Iberdrola ostenta el 8% de Siemens Gamesa, aunque llegó a tener un paquete más significativo, de casi el 17%, cuando Corporación IBV -participada al 50% entre la eléctrica y BBVA- entraron con fuerza en el capital en 2006. El paquete actual ya vale menos de 400 millones de euros respecto a hace un año.
En 2006, la eléctrica y BBVA se hicieron con el 11% por 445 millones. Gamesa cotizaba entonces por encima de los 16 euros por acción y aún tenía recorrido para alcanzar sus máximos históricos en el apogeo de la burbuja inmobiliaria. Eran los tiempos dorados para las energéticas debido a las inmejorables condiciones que impuso el Gobierno de José Luis Rodríguez Zapatero, dando unas primas del 7,4% para las renovables, un montante que disparó el déficit energético que debemos pagar ahora los consumidores y usuarios.
Gamesa trata de que Siemens compre su 8% en Gamesa, mientras la alemana se niega a tener que lanzar una opa. Según la eléctrica, Siemens trata a Gamesa como si fuera una filial, haciendo y deshaciendo a su gusto, incluyendo la colocación de hombres de confianza en la cúpula. En la Junta de Accionistas de Iberdrola, Sánchez-Galán lo puso de manifiesto con una crítica sobre la compañía alemana.
Y es que, Iberdrola ve como Gamesa no levanta el vuelo en el IBEX 35, con un escenario agorero debido a los problemas de su mercado internacional, especialmente en la India. La capitalización actual de Gamesa es de 7.860,49 millones, otorgando un valor de 628 millones al paquete que ostenta Iberdrola. Cuando Siemens se hizo con el 68% del fabricante de aerogeneradores, el paquete de Iberdrola ascendía a 720 millones de euros, y no se lanzó una opa porque la Comisión Nacional del Mercado de Valores exigió a cambio una serie de requisitos, como la imposibilidad de tratar a Gamesa como si fuese una filial, que, según Iberdrola se ha incumplido.
El valor de la participación de Iberdrola en Gamesa llegó a ser de 1.000 millones de euros
El valor actual del 8% de Iberdrola es muy inferior a los 1.000 millones que tenía Iberdrola cuando fue el máximo accionista de Gamesa. El pasado año, Gamesa sucumbió en Bolsa en un año para olvidar para los fabricantes de aerogeneradores. La caída en Siemens Gamesa llegó a ser del 50%, para marcar los 10,3 euros. Desde entonces, la subida es de solo el 9%, muy lejos de los 21,6 euros registrados en abril de hace un año y aún más lejanos quedan los 34 euros que alcanzó en 2007.
Gamesa tiene una fuerte exposición a EE UU, su segundo mercado, y la llegada de Donald Trump no le ha facilitado la tarea, más cuando el presidente de EE UU está apostando por los combustibles fósiles y la industria en vez de las renovables.
También tiene presencia en Brasil, México y la India, países emergentes no exentos de problemas económicos. En México acaba de obtener la victoria López Obrador, en Brasil se está saliendo de una deflación, mientras que en India, su principal mercado, tiene innumerables problemas financieros.
El país está afectado especialmente por el tipo de cambio, que a su vez afecta a la banca.
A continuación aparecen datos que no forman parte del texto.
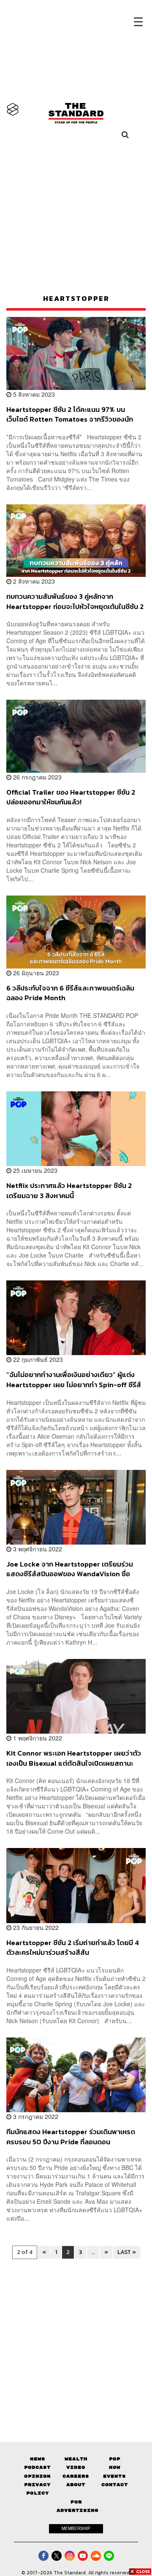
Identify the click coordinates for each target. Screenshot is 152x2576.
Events (114, 2476)
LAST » (126, 2252)
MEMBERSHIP (76, 2528)
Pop (114, 2459)
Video (75, 2467)
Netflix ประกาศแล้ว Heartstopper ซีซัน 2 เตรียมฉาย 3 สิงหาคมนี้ (69, 1190)
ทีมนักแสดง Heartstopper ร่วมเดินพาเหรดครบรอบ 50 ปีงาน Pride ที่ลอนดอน (70, 2136)
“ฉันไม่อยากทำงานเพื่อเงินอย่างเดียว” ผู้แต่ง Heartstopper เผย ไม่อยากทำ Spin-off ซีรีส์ (73, 1379)
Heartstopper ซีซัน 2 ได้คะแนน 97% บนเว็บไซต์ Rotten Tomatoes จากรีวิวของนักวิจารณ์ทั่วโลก (69, 414)
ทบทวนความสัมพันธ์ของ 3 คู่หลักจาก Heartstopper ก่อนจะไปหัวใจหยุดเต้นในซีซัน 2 (75, 601)
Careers (75, 2476)
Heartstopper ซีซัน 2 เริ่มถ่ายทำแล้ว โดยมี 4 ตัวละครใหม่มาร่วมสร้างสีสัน (72, 1947)
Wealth (76, 2459)
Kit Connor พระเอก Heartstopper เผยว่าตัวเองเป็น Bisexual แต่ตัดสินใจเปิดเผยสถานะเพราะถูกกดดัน (73, 1757)
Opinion (37, 2476)
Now (114, 2467)
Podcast (37, 2467)
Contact (114, 2484)
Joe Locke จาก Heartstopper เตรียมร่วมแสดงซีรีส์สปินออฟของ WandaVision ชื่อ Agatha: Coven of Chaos (69, 1568)
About (75, 2484)
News (37, 2459)
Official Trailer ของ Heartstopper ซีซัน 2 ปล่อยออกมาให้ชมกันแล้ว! (70, 796)
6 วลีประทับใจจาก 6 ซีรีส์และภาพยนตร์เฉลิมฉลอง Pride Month (70, 992)
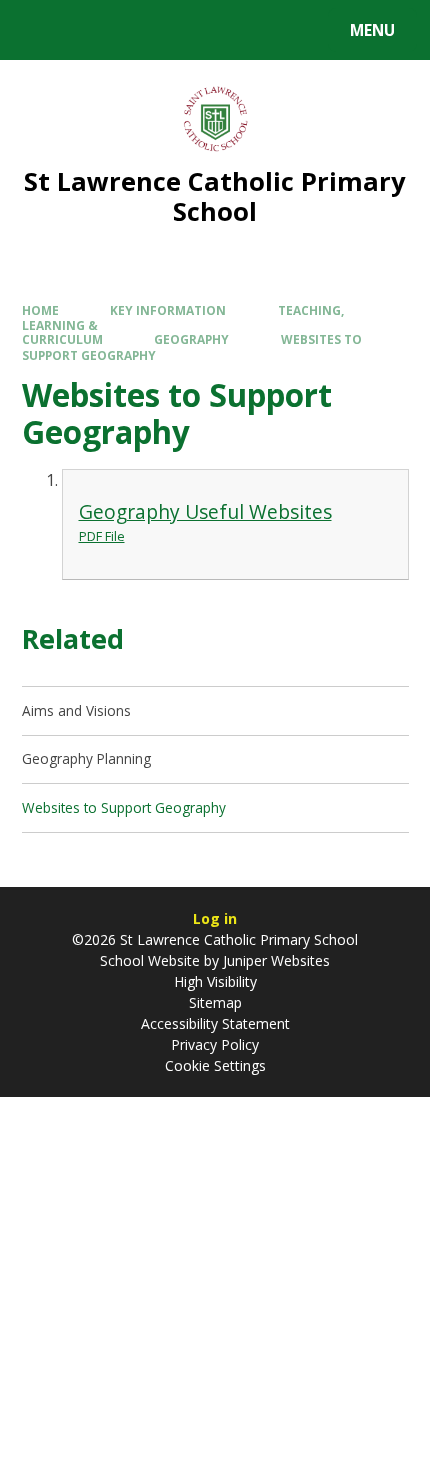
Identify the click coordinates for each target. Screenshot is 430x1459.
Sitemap (215, 1002)
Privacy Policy (215, 1044)
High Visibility (215, 981)
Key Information (168, 310)
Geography (191, 339)
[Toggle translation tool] (90, 30)
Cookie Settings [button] (215, 1065)
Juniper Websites (274, 960)
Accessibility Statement (215, 1023)
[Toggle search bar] (39, 30)
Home (40, 310)
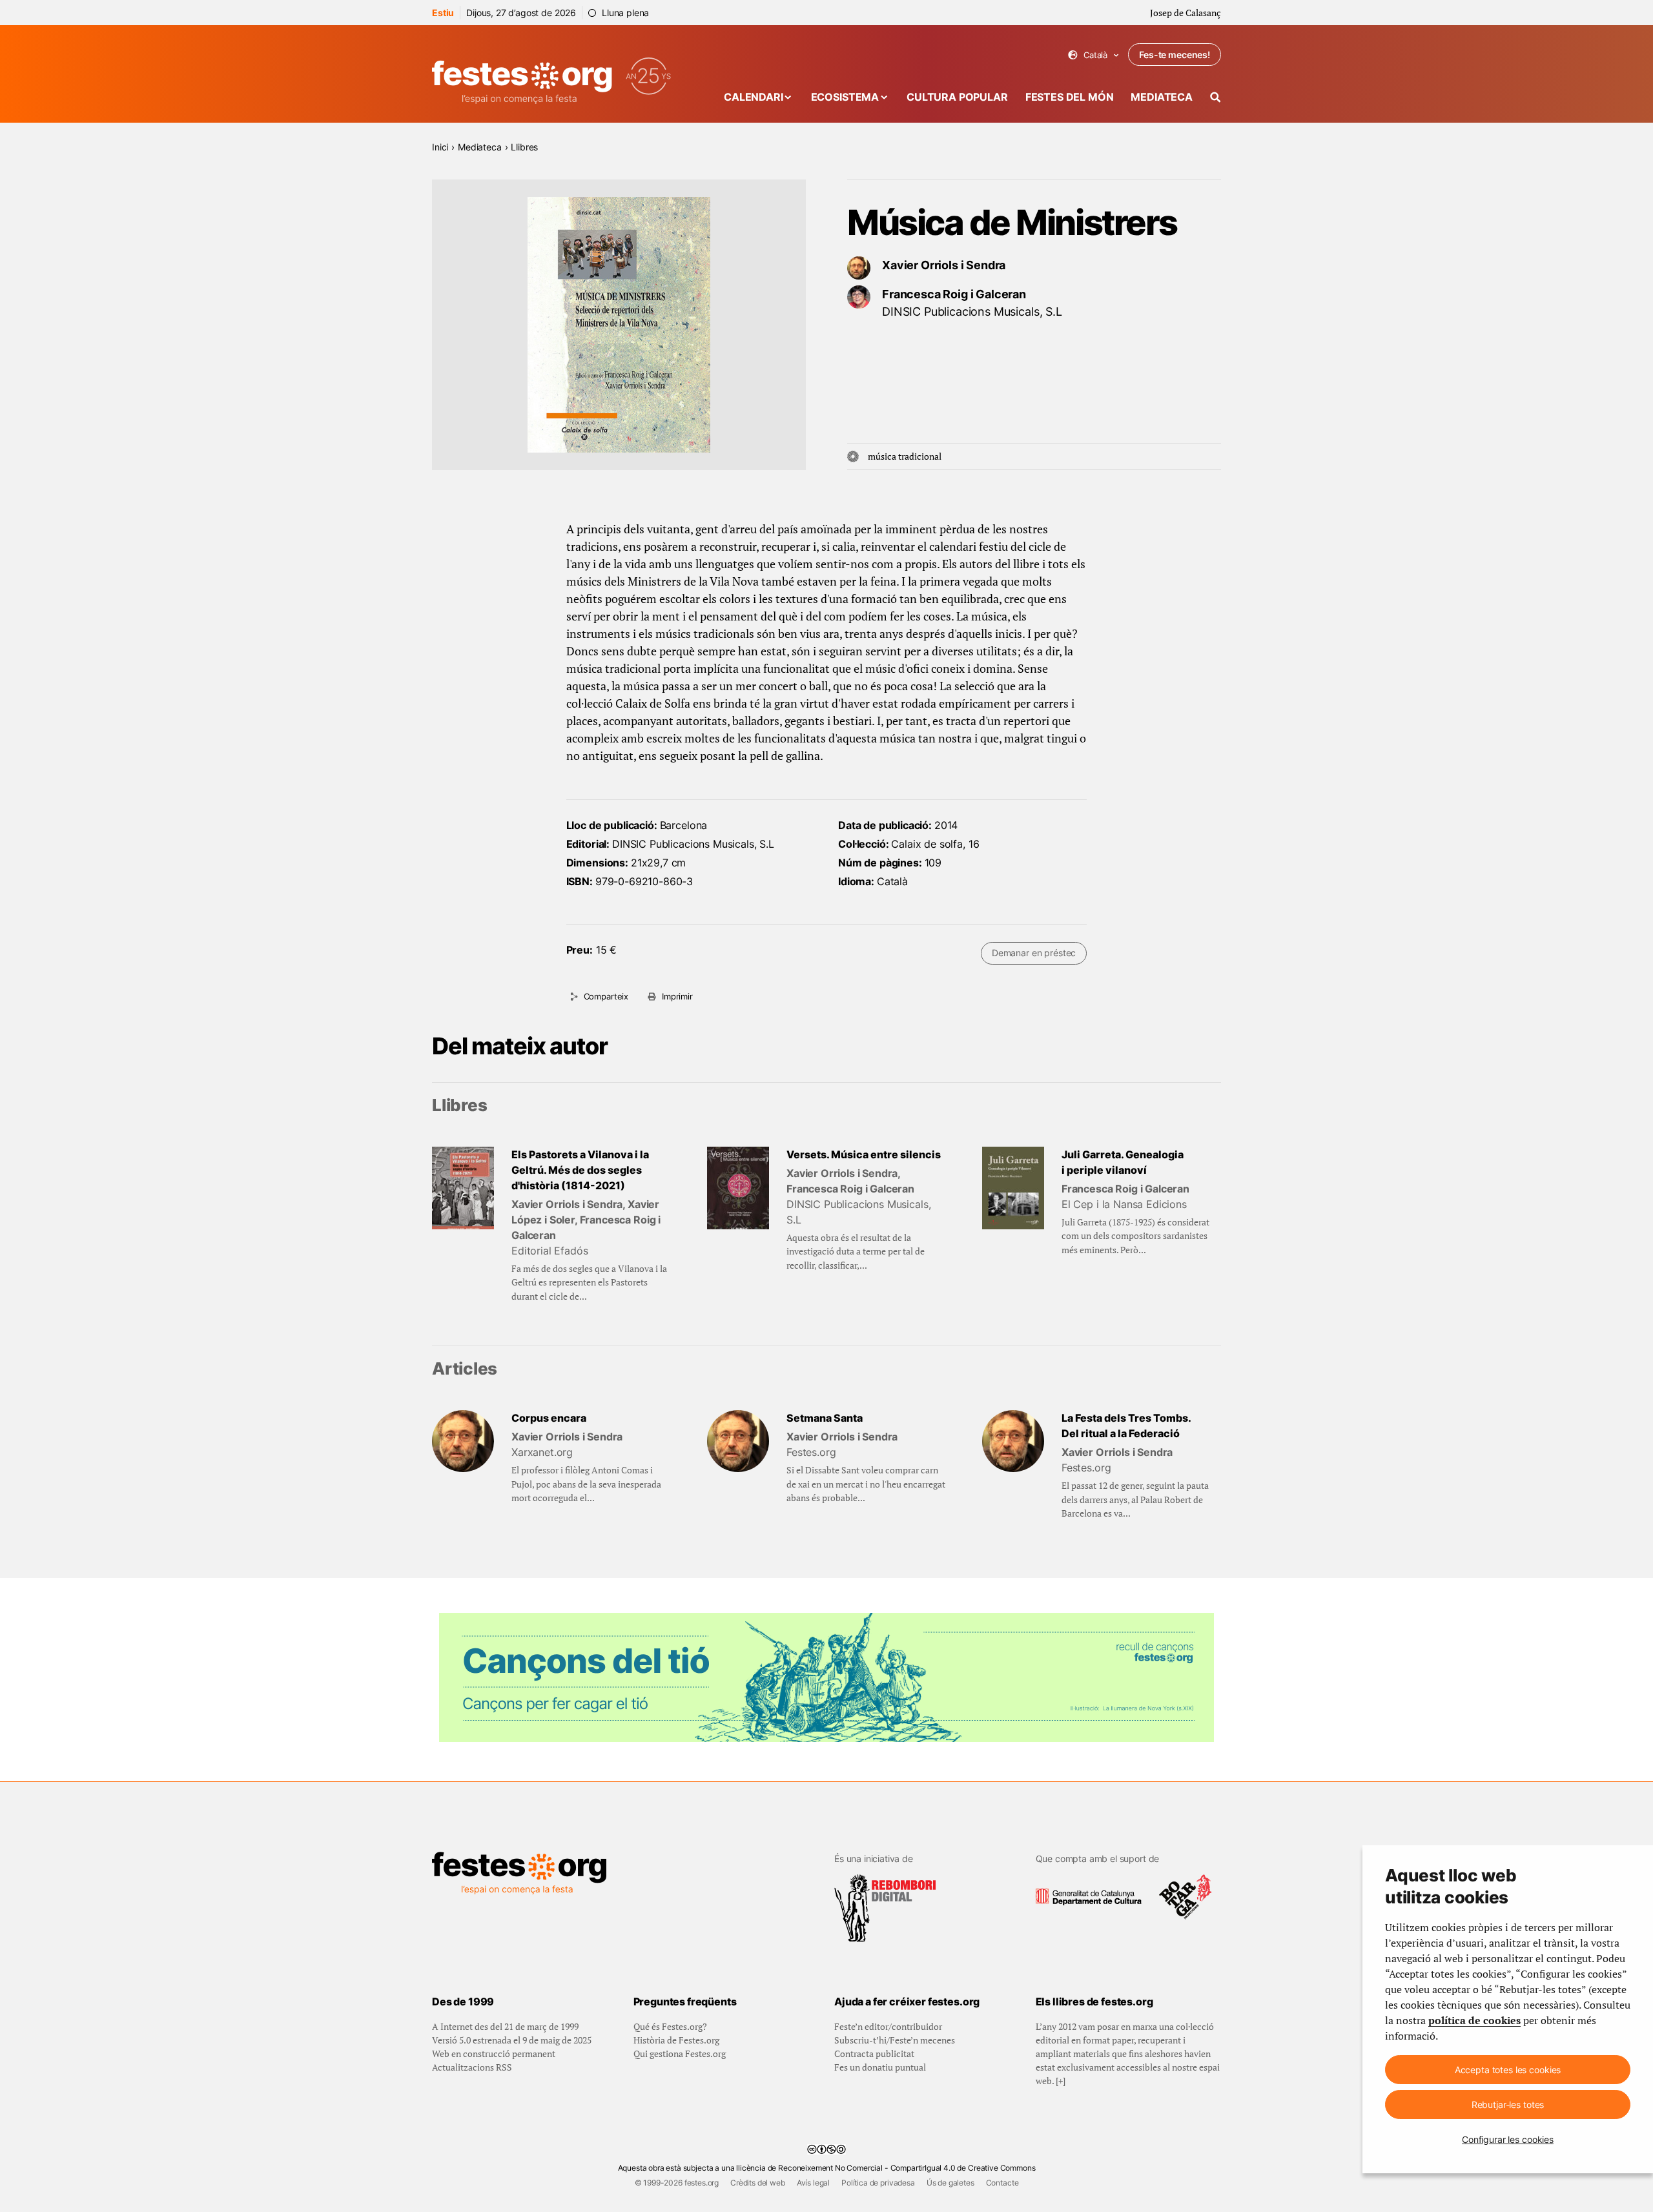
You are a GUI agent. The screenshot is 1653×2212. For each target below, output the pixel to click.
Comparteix (606, 996)
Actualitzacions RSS (472, 2067)
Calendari (753, 96)
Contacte (1002, 2182)
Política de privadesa (878, 2182)
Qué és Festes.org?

Todo ello aderezado con subidas imparables del petróleo, que vuelve a rozar los 80 dólares por barril, un montante que arrasa a los países dependientes de esta materia prima. La depreciación de la moneda india es no solo un problema para el país, sino también para Gamesa, ya que al convertirlas en euros reduce su valor.